Sue Guebert sewing scrub bags for local healthcare workers
Local Journalism Initiative
Several members of the quilting guilds in Hinton have taken up the task of making scrub bags for local healthcare workers.
Sue Guebert, who attends both guilds, said that once she ran out of elastics to make masks and heard there was a need for more scrub bags, she switched gears and started sewing those.
“The nurses can just put their scrubs in, right at work and take it home and throw it in the laundry just like that,” Guebert explained.
The drawstring bags allow health care workers to take home their scrubs after each shift and eliminate the fear of contaminating their home or families during the COVID-19 pandemic.
Guebert has only made a handful so far but has plenty more cloth to make more, she said. Several bags have already been delivered to the Hinton Healthcare Centre by other ladies, and Guebert has arranged for someone to pick up the bags from her porch and deliver them to the hospital. Arrangements have been made to connect seamstresses and amateur sewers with an Alberta Health Services (AHS) representative to avoid non-essential traffic into the hospital.
“It’s just a little thing I can do to help out,” Guebert said.
Guebert, like many of the other quilters, donated all their cloth and time to make the bags for healthcare workers.
Prior to making scrub bags, she made more than 75 masks for family and friends. She added that any money that has been donated to her for making the masks has been forwarded to the Hinton Food bank.
Elastics for masks have become hard to find, and even online orders are taking a while to be delivered.
The bags just use fabric with a drawstring to close them.
“This was originally thought to be for front line COVID workers that were either stripping at the hospital and taking their clothes home in a garbage bag and fearful they would bring the virus home to their families or they were changing in their garages and trying to get their clothes into their laundry,” explained Lil Wallace, a past member of the Rocky Mountain Quilters Guild before she moved to Stony Plain.
Wallace is now the president of her quilters guild in Stony Plain, and introduced the scrub bag project to her guild there. She originally emailed her guild with the idea and a pattern for the scrub bags, but her email has since been passed around to many Albertans.
“Next thing you know I’ve got all these bags coming in,” she said.
“My last count I had over 1,500 bags that I had given to various hospitals.”

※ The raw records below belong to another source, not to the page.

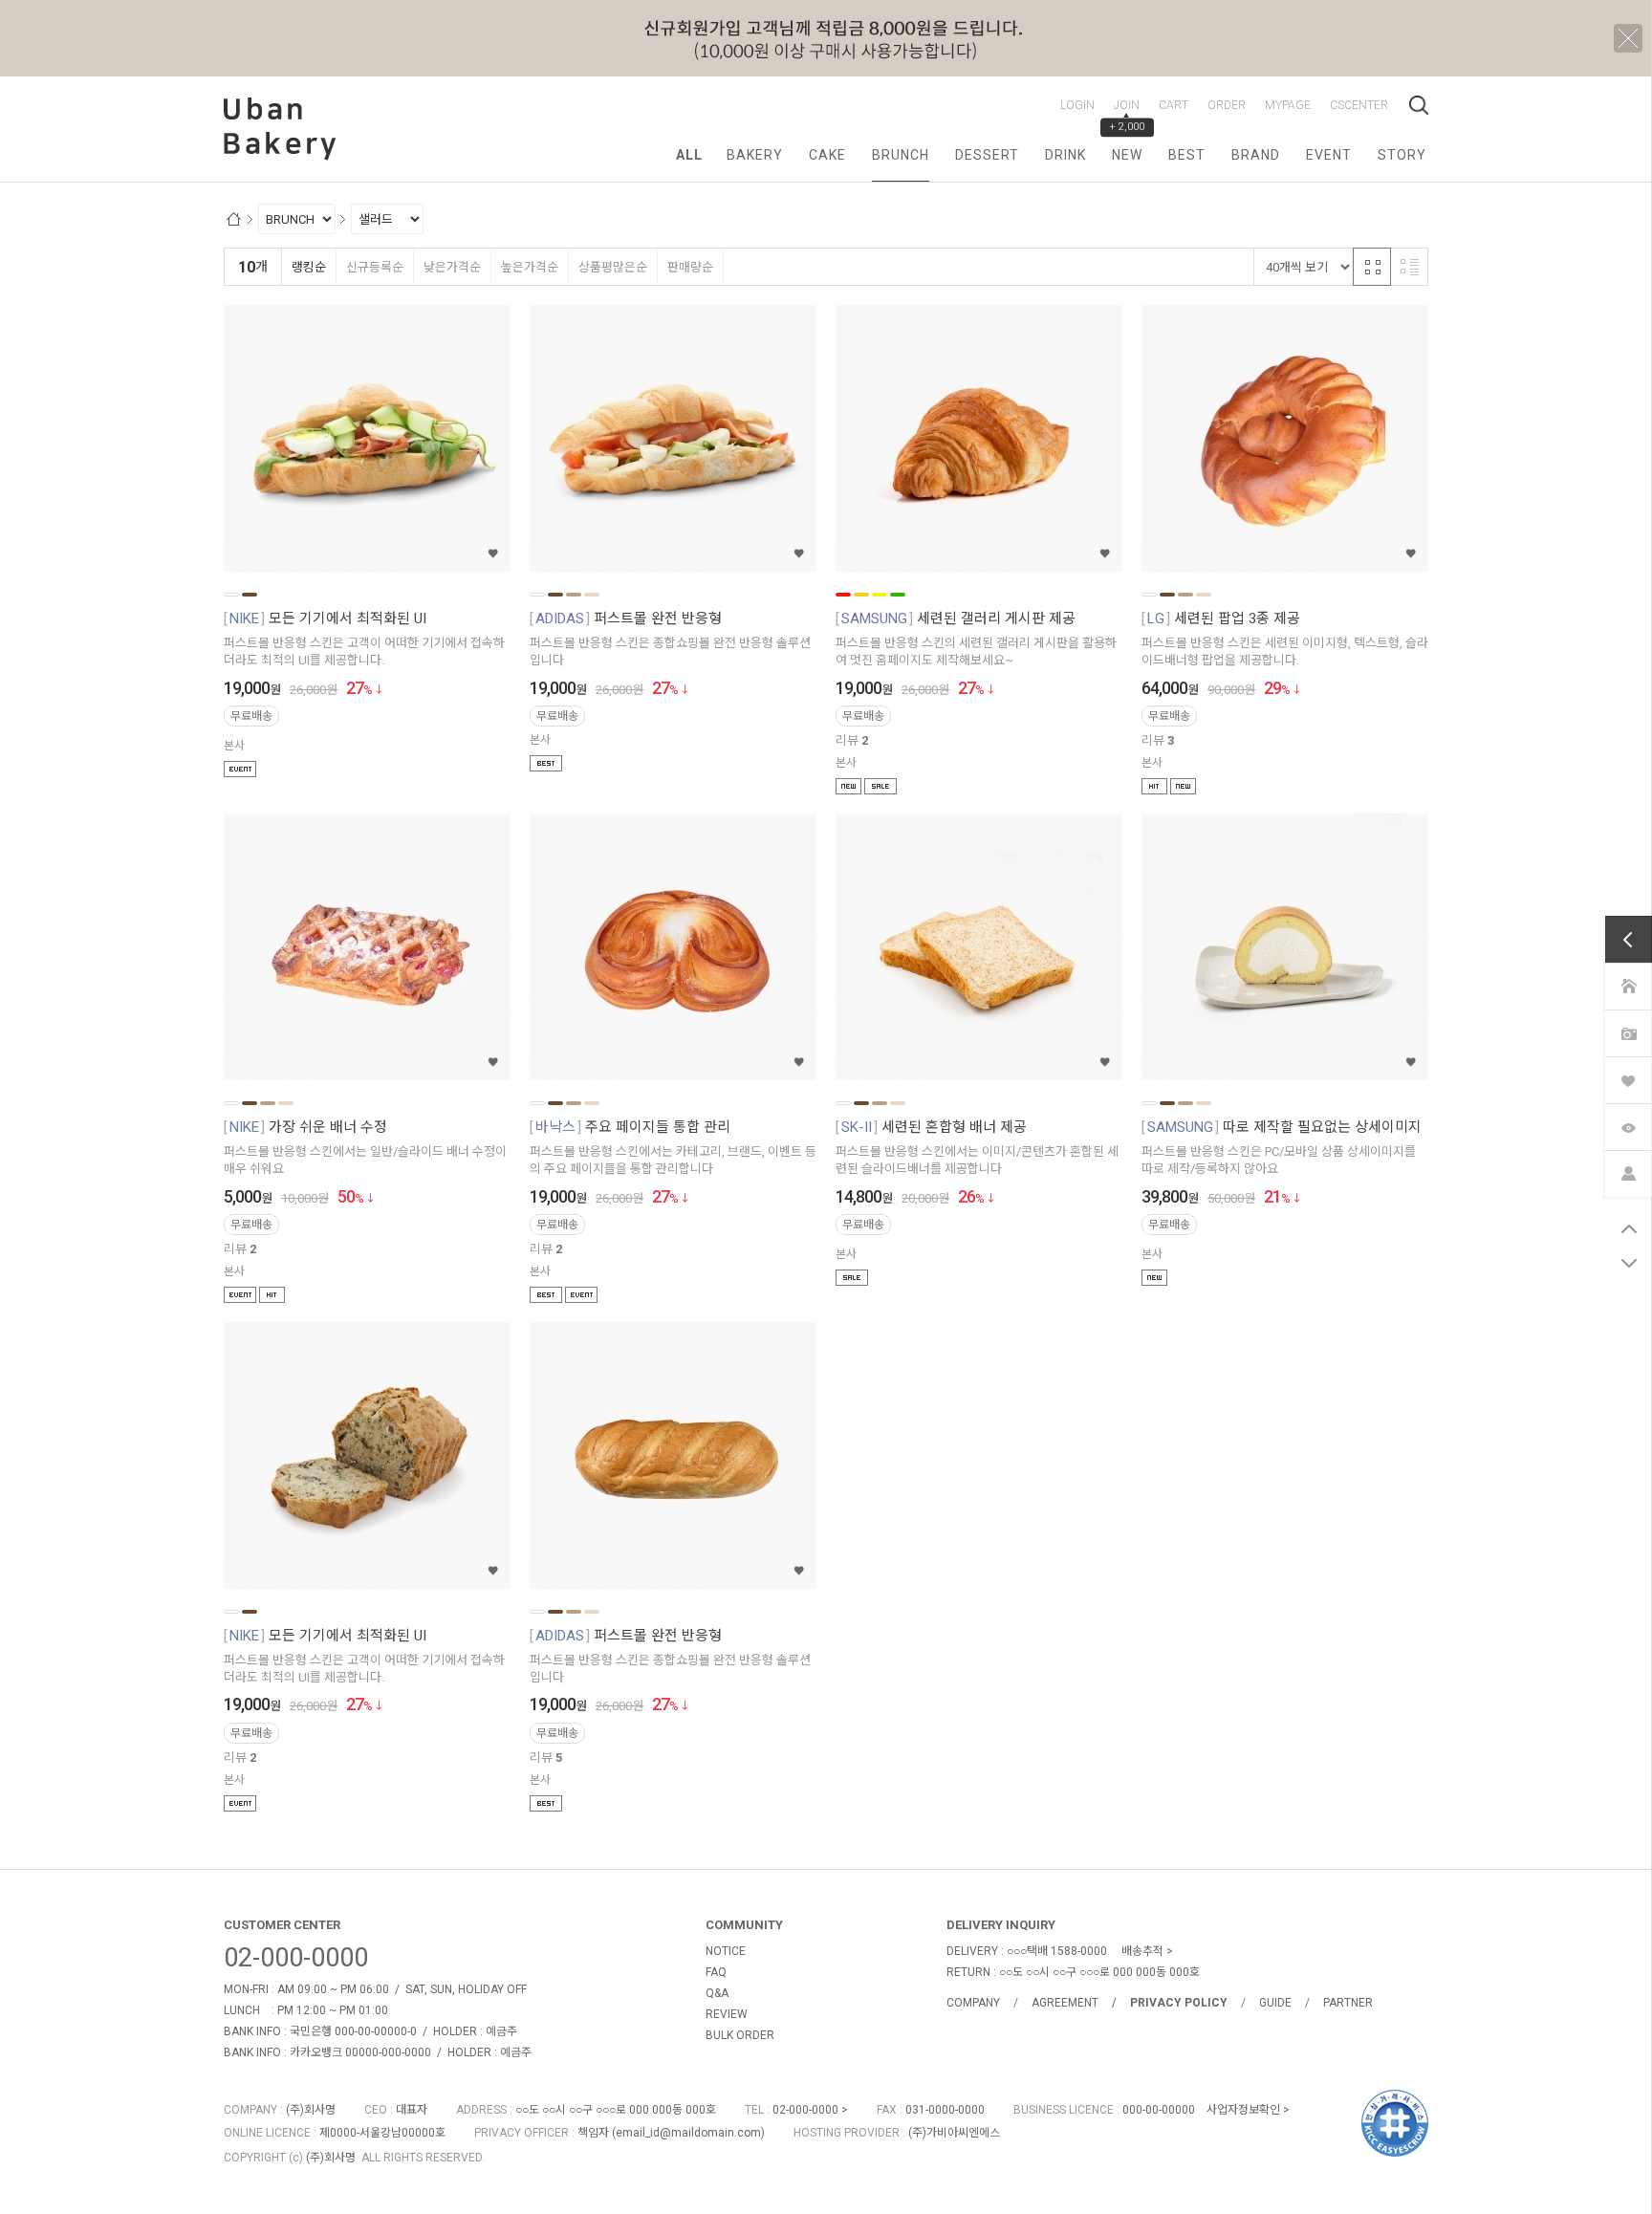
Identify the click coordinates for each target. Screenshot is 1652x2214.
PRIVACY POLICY (1179, 2002)
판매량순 (690, 267)
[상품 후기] (1628, 1033)
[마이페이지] (1628, 1173)
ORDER (1226, 105)
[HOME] (1628, 986)
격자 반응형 (1372, 267)
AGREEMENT (1065, 2002)
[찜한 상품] (1628, 1080)
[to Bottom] (1628, 1263)
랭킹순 (309, 267)
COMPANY (973, 2002)
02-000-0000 (296, 1958)
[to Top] (1628, 1228)
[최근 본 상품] (1628, 1126)
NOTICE (726, 1951)
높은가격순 (529, 267)
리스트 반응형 (1409, 267)
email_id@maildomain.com (688, 2132)
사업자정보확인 (1243, 2109)
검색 (1418, 105)
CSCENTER (1359, 105)
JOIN (1127, 105)
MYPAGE (1288, 105)
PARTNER (1348, 2002)
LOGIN (1077, 105)
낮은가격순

Since then, multiple Facebook groups have popped up to help organize the scrub bags project for Alberta healthcare workers.
Wallace explained that the scrub bags were intended to be a gift from Albertans to give back to healthcare workers. Quilters across the province first donated bags to front line workers and now to anybody that works in the healthcare field.
She added that the project has really given everyone in her guild a purpose.
“They could help give back to the healthcare workers and show their appreciation,” she said.
Her guild has also donated bags to Associated Ambulance, which serves Hinton, Jasper, and Edson.
Wallace guessed each bag costs anywhere from $10 to $15, which are made of their own fabric. Most quilters have a stash of fabric, she added.
“These ladies have donated a very generous amount of themselves,” she said.
Wallace’s husband nicknamed the scrub bags, the Hinshaw bags, after Dr. Deena Hinshaw, Alberta’s chief medical officer of health and front woman during COVID-19.
“He said you need a name for these, people aren’t going to know if you call them scrub bags, that’s not classy. He said call them the Hinshaw bags. That name kind of took off in the scrub bag group,” Wallace said.